Unlock Editor’s Digest for free
Roula Khalaf, editor of the FT, picks her favorite stories in this weekly newsletter.
Thirteen years after children scrawled anti-regime slogans in the southern city of Deraa, sparking the Syrian revolution, Bashar al-Assad and his kleptocratic family have fallen. The end of a dynasty that has brutalized and plundered one of the Arab world’s most important countries for more than five decades will be celebrated by hundreds of thousands of families of those killed, maimed, imprisoned and forced to disappear by Assad. The extraordinary collapse of the regime also marks a turning point in the Middle East: Syria was both Russia’s and Iran’s most important ally in the region. The end of Assad confirms the change in the regional balance of power. Tehran and its proxies were further undermined, and Russia’s influence weakened.

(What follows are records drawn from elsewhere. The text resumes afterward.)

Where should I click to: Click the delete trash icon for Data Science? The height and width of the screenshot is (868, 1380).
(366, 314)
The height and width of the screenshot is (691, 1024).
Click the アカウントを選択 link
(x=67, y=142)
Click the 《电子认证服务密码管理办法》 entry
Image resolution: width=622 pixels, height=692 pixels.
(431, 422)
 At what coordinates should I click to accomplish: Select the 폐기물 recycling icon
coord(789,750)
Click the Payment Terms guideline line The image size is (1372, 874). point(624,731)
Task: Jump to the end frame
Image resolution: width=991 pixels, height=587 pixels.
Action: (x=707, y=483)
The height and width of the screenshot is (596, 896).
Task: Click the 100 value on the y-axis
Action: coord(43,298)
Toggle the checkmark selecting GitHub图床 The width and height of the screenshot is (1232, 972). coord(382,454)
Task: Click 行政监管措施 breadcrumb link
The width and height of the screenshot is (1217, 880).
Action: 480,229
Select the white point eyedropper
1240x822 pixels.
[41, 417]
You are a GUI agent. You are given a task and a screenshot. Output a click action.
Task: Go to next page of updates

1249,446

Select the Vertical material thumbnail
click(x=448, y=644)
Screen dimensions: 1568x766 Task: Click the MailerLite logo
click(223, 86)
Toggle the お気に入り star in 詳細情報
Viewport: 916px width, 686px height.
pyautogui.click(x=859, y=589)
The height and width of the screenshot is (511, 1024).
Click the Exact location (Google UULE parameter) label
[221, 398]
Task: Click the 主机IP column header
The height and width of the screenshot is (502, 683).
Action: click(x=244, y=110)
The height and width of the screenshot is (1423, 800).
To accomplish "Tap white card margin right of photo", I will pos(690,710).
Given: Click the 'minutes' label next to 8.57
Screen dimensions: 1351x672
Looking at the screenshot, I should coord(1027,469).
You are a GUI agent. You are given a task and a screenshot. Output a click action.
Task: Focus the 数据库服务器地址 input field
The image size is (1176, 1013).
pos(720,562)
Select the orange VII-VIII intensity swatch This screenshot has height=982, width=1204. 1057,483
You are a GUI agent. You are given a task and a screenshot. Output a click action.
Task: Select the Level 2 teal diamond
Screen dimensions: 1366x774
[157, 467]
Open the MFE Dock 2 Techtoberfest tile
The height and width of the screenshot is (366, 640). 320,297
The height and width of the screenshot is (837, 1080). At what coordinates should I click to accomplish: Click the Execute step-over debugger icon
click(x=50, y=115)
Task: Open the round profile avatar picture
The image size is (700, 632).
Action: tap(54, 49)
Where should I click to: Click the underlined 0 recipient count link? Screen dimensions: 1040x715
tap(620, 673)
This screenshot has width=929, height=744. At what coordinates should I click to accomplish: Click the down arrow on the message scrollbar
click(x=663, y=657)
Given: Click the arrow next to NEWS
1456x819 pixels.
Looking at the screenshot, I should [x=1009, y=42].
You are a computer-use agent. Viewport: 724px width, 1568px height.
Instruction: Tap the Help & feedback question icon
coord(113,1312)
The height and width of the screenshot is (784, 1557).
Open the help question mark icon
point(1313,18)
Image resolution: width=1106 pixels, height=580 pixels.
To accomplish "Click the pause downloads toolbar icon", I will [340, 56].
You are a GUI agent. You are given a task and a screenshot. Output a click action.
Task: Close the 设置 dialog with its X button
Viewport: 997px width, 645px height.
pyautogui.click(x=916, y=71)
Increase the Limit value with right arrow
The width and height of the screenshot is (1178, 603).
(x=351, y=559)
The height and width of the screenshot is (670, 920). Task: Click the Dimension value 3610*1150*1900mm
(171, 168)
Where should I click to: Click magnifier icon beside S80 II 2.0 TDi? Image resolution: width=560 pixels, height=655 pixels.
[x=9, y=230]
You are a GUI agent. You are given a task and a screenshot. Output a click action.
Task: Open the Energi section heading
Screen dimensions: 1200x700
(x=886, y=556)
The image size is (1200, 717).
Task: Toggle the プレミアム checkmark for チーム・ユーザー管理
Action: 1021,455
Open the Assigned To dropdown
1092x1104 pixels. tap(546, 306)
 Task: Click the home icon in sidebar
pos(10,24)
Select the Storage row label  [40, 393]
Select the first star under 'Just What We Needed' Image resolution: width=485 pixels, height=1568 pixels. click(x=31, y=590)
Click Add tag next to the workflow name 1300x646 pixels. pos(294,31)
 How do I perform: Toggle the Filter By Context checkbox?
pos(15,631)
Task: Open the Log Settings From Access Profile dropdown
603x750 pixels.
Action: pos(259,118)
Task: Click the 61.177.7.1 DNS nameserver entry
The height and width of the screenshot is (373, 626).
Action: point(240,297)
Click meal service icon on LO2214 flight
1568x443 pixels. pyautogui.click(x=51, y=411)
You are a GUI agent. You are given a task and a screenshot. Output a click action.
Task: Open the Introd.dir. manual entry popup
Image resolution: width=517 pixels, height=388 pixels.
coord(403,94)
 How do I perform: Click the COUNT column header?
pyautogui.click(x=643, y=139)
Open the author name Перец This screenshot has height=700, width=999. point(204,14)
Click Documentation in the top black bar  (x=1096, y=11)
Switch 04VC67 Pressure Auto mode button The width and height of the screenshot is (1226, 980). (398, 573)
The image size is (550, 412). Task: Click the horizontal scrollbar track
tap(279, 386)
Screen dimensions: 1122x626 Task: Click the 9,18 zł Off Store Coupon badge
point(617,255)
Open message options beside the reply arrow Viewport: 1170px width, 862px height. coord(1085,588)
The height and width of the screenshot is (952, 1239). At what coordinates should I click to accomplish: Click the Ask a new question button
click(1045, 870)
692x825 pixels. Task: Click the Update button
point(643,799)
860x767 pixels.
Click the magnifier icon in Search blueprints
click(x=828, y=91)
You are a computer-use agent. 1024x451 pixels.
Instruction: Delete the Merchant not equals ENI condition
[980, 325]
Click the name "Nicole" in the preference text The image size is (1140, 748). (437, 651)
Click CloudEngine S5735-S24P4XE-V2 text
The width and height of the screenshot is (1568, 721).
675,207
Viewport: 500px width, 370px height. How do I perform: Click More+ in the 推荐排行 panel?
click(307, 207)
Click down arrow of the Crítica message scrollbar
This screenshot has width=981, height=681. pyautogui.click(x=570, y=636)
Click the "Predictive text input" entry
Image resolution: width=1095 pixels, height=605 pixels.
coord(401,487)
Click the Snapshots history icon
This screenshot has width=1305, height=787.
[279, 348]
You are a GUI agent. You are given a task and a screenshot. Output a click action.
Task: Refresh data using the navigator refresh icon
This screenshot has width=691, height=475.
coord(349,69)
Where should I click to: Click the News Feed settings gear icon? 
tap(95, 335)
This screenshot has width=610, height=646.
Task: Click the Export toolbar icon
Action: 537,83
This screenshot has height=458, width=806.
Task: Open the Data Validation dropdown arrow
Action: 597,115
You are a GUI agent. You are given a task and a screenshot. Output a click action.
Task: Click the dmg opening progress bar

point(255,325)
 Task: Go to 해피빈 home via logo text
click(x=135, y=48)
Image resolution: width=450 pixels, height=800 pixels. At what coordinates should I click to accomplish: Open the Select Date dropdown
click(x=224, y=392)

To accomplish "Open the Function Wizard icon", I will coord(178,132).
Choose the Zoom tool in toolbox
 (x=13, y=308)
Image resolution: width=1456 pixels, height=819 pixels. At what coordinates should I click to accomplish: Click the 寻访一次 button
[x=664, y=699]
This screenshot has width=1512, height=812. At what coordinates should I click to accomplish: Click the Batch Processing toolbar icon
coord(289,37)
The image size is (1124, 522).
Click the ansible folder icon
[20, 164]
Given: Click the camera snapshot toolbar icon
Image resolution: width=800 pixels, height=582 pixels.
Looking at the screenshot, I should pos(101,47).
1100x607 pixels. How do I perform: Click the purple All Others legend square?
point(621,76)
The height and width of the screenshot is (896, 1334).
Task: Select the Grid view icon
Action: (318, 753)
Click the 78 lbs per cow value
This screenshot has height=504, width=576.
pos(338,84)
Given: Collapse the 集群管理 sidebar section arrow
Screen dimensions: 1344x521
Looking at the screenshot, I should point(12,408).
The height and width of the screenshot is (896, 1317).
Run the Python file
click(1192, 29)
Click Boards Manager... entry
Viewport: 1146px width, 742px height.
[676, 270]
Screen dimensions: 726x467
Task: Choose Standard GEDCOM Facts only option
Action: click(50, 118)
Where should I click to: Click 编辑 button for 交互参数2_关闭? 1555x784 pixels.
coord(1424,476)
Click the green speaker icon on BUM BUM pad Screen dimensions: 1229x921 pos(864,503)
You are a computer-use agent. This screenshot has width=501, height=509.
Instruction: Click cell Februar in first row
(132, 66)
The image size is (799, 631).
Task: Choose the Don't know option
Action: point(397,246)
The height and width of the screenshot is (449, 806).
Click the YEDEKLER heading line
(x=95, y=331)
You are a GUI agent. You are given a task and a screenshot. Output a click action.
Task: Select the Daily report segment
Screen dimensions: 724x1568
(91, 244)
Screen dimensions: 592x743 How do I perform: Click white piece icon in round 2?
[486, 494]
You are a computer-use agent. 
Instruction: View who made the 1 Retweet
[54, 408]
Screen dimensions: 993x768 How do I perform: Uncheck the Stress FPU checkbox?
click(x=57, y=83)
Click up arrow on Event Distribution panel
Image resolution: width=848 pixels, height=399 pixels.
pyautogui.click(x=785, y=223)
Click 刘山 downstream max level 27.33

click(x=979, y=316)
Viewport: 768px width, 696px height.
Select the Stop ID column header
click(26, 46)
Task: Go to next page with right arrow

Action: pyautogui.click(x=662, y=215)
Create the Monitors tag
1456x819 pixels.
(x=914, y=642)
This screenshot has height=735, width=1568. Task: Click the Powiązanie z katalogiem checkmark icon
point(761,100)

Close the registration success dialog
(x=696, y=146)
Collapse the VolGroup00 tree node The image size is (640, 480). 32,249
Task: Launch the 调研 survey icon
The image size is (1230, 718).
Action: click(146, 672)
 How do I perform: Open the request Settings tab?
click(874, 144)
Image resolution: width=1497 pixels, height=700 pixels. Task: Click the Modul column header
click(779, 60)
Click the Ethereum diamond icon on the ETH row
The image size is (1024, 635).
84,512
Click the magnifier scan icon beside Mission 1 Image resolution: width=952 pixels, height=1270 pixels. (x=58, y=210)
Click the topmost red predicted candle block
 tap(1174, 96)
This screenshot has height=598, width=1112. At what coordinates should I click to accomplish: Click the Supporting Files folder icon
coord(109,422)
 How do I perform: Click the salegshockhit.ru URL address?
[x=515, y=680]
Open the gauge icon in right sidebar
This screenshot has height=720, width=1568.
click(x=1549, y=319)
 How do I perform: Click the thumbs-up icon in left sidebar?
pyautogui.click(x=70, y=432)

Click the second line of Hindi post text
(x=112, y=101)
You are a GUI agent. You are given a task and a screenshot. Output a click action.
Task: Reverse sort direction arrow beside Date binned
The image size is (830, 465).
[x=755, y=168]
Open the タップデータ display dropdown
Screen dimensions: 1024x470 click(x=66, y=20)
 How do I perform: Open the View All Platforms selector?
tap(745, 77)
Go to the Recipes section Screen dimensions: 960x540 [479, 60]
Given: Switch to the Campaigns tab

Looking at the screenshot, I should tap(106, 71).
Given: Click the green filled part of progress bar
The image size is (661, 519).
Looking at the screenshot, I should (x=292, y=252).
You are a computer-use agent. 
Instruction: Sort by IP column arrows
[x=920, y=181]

Since the Hamas attack on Israel on October 7, 2023, the old certainties throughout the region have been shuffled, the political cards shuffled. A Middle East emerging from the ruins of the past year conflict and the carnage still is still uncertain. Much will depend on who rules Syria after Assad. The only clear winner since Assad’s ouster has been Turkey, for a long time main supporter Syrian rebels. The Sunni Arab states of the Gulf recently re-embraced the Syrian dictator, bringing him back into the Arab fold. For them, as for Israel, the possibility of an Islamist government in Damascus will not be welcome.
The long-forgotten war in Syria was awakened by a combination of factors: Assad prevailed over a set of rebel factions only because the support of Russia and Lebanese Hezbollah. It was the Russian air force and Hezbollah’s fighters on the ground that turned the war in their favor. With Moscow distracted by the invasion of Ukraine and Hezbollah devastated in recent months by the conflict with Israel, the rebels found an opportune moment to strike. The Syrian army was so beaten that within a day Jihadist HTS, the most armed and motivated of the rebel factions, has captured government-held towns and reached the capital, Damascus. There have probably been a few deals, a sign that the Assad regime is broken.
For many Syrians, this is a a moment of joy. Rebels have opened prisons, reuniting families with loved ones long lost in Assad’s torture dungeons. Among the more than 5 million Syrian refugees who have fled the war, many now hope to be able to return to homes they despaired of ever seeing again.
But what happens next will depend on HTS. The group tried to present itself as a reformed jihadist organization, its leader Abu Mohammed al-Jolaniwho was once part of Isis and al-Qaeda, styling himself as a statesman. He promised to treat Syria’s Christian and Kurdish minorities with dignity, and even the Alawite minority from which the Assad family originates. Many will continue to fear that Islamists will incite retaliation or impose their own religious dictatorship. For now, HTS has talked about protecting state institutions, suggesting that it wants an orderly transition.
Syria now faces two possible paths. The first is the resumption of civil war, which will lead the country down the path of Yemen and Libya, long since failed and broken. The second is stabilization, a chance for healing and the return home of millions of refugees scattered around the world. To seize the opportunity of a more hopeful Syria, those who can influence Jolani – Turkey and perhaps Qatar – must ensure that he leaves the running of the country to a civilian administration that reflects Syria’s myriad religious communities. This should allow Arab and Western governments that have designated HTS as a terrorist organization to contact the government. The world has failed Syria, time and time again, even when Assad used chemical weapons against his own people. Now he also has a chance to help the country get back on its feet.